··· Available data

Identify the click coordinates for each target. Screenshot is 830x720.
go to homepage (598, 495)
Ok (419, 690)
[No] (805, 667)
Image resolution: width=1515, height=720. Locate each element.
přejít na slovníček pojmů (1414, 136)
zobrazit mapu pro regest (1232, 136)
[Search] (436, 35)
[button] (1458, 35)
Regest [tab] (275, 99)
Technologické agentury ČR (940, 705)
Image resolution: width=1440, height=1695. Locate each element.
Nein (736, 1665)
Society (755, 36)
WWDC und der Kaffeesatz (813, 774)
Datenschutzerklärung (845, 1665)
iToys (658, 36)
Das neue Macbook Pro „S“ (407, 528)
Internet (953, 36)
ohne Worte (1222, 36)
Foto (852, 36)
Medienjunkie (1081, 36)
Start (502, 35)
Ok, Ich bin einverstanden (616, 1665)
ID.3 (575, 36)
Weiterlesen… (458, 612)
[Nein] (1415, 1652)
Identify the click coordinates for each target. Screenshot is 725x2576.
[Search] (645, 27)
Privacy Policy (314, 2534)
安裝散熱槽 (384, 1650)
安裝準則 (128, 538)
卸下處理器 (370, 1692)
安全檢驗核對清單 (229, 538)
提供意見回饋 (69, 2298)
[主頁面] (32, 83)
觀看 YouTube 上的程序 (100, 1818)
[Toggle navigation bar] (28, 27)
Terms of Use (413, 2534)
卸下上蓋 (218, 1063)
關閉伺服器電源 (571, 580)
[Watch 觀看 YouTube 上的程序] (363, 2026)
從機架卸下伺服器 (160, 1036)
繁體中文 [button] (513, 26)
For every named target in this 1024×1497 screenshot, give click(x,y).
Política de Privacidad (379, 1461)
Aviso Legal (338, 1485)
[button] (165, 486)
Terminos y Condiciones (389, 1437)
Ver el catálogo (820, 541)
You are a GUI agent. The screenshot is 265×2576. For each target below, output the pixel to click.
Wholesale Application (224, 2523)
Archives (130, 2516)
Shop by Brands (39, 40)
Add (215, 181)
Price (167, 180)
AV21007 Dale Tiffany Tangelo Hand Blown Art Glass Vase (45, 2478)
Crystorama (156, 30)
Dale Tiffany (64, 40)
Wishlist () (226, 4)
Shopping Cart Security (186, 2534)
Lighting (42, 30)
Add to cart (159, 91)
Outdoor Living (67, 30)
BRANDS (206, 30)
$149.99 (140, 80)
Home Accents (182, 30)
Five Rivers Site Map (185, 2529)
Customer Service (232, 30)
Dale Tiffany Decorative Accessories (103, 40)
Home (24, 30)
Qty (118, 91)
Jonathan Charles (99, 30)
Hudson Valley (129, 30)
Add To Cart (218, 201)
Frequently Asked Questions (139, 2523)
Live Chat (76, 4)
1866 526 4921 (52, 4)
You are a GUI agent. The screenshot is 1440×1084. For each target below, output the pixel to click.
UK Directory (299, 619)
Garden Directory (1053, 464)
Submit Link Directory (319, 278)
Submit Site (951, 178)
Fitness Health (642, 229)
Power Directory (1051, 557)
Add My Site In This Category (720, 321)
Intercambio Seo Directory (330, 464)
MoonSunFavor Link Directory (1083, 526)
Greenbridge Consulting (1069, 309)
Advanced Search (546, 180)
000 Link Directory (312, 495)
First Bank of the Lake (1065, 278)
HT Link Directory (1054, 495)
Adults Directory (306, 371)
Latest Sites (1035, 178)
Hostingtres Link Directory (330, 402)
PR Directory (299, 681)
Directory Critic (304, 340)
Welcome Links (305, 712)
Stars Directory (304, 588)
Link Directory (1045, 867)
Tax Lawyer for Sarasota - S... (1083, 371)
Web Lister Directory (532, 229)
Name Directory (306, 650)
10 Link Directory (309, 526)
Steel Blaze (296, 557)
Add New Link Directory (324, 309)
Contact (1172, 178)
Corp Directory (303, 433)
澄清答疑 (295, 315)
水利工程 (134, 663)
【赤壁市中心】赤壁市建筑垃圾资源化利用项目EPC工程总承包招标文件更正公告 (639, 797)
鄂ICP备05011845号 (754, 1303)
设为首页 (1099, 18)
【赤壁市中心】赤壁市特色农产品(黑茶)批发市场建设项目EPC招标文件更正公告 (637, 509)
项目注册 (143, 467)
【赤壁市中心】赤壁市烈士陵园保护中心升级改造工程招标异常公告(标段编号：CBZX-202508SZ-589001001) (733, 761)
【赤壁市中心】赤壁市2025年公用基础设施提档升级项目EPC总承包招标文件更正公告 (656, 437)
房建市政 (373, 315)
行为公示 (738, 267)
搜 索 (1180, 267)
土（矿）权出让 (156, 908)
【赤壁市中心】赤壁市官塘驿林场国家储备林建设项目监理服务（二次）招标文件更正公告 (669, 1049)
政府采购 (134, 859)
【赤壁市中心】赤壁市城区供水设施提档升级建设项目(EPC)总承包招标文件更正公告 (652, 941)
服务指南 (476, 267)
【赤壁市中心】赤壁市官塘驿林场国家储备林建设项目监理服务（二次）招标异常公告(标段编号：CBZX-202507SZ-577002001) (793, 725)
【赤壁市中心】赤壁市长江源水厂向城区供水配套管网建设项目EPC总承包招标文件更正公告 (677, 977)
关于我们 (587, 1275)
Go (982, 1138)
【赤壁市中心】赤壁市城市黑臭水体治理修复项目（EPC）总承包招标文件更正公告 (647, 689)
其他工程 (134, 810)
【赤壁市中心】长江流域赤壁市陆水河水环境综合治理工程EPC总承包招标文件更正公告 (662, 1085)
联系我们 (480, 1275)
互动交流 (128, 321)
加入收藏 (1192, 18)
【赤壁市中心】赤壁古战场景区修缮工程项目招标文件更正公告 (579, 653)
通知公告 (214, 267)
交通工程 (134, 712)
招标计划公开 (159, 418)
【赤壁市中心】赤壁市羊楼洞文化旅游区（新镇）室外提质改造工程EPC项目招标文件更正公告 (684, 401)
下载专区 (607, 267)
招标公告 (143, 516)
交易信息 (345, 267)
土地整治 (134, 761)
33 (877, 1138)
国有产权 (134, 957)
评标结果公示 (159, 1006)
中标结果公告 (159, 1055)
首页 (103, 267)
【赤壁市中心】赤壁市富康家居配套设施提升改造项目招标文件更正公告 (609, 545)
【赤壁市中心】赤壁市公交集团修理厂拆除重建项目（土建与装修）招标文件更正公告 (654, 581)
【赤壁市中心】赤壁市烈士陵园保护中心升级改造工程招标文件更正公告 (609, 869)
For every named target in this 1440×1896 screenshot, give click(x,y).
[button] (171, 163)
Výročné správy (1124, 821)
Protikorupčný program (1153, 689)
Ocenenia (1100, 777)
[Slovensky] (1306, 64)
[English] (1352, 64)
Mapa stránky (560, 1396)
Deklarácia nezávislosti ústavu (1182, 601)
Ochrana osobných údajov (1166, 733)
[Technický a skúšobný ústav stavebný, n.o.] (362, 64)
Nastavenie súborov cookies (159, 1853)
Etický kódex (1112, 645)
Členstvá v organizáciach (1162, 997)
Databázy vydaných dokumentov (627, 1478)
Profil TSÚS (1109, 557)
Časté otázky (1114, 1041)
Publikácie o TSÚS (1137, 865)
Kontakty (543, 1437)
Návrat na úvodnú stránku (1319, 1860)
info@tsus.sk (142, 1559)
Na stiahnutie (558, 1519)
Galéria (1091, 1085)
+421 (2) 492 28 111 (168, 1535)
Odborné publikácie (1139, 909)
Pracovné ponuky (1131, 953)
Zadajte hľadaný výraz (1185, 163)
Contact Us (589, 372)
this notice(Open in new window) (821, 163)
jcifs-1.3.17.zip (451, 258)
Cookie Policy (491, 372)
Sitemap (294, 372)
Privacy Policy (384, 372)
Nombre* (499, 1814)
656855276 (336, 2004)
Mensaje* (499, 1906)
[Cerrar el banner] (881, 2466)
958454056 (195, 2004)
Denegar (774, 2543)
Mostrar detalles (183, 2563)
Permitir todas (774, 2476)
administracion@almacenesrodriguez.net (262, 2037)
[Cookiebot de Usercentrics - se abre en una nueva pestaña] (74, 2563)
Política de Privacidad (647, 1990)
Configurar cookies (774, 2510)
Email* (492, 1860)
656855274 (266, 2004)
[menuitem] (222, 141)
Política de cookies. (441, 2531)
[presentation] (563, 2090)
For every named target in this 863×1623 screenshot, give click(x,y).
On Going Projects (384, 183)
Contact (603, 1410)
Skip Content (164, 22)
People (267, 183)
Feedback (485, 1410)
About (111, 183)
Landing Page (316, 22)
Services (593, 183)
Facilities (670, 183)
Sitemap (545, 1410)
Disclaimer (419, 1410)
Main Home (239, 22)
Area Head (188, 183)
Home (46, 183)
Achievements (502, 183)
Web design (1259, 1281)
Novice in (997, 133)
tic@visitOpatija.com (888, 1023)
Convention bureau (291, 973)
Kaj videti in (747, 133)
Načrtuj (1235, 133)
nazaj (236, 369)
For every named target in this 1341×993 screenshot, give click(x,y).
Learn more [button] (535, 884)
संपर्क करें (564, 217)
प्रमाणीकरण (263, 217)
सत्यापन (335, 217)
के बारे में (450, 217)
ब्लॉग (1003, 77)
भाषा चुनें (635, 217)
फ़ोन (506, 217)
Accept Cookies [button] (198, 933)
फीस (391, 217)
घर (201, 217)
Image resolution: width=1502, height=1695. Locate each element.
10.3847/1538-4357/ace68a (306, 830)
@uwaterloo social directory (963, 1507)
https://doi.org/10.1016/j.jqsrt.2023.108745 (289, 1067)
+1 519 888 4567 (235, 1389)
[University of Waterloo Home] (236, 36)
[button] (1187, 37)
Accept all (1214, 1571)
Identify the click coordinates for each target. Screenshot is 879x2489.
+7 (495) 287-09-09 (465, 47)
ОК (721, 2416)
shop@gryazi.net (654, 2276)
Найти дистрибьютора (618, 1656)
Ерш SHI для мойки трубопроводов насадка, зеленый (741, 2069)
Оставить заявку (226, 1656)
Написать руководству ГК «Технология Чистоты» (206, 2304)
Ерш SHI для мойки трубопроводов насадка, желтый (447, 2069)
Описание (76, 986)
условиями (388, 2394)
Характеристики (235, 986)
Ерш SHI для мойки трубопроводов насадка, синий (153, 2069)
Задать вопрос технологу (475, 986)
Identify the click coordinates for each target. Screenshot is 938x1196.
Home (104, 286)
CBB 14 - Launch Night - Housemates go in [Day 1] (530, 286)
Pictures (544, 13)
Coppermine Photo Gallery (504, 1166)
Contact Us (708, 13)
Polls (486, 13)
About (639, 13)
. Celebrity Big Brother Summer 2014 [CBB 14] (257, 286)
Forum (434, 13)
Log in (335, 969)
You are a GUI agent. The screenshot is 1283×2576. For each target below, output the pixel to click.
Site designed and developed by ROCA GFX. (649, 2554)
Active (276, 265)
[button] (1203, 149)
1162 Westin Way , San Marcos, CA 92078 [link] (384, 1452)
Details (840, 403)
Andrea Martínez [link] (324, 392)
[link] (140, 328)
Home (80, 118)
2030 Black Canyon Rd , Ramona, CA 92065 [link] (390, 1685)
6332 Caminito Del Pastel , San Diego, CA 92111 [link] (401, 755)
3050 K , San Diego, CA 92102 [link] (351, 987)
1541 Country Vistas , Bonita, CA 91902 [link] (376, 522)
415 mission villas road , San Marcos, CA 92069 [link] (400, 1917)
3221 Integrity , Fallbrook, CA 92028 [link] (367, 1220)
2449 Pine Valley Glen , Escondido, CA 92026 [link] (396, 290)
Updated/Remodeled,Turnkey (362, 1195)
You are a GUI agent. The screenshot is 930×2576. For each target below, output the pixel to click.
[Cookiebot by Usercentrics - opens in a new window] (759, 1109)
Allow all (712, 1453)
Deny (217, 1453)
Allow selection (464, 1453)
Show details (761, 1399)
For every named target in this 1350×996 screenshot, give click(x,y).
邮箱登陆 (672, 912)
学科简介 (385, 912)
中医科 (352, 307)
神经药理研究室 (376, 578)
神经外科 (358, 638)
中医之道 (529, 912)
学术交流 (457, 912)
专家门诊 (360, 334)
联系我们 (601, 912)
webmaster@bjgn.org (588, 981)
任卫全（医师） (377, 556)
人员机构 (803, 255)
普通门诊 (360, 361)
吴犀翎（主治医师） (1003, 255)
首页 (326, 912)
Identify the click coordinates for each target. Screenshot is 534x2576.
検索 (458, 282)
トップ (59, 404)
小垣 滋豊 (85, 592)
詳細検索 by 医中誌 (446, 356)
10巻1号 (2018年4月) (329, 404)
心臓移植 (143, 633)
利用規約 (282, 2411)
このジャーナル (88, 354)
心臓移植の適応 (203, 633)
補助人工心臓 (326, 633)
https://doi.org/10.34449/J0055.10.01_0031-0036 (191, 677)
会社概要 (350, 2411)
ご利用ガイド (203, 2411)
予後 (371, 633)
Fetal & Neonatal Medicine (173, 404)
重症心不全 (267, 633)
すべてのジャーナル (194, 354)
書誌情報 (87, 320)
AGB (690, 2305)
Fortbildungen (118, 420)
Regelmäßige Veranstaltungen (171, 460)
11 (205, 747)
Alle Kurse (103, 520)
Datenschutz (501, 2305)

······

Exercise goal —
Write every line of the data from the one containing "10 Link Directory (309, 526)" down to the one containing "土（矿）权出让 (156, 908)", both included, as a JSON list of strings with one string per line.

Answer to the problem —
[
  "10 Link Directory (309, 526)",
  "Steel Blaze (296, 557)",
  "Add New Link Directory (324, 309)",
  "Contact (1172, 178)",
  "Corp Directory (303, 433)",
  "澄清答疑 (295, 315)",
  "水利工程 (134, 663)",
  "【赤壁市中心】赤壁市建筑垃圾资源化利用项目EPC工程总承包招标文件更正公告 (639, 797)",
  "鄂ICP备05011845号 (754, 1303)",
  "设为首页 (1099, 18)",
  "【赤壁市中心】赤壁市特色农产品(黑茶)批发市场建设项目EPC招标文件更正公告 (637, 509)",
  "项目注册 (143, 467)",
  "【赤壁市中心】赤壁市烈士陵园保护中心升级改造工程招标异常公告(标段编号：CBZX-202508SZ-589001001) (733, 761)",
  "【赤壁市中心】赤壁市2025年公用基础设施提档升级项目EPC总承包招标文件更正公告 (656, 437)",
  "房建市政 (373, 315)",
  "行为公示 (738, 267)",
  "搜 索 (1180, 267)",
  "土（矿）权出让 (156, 908)"
]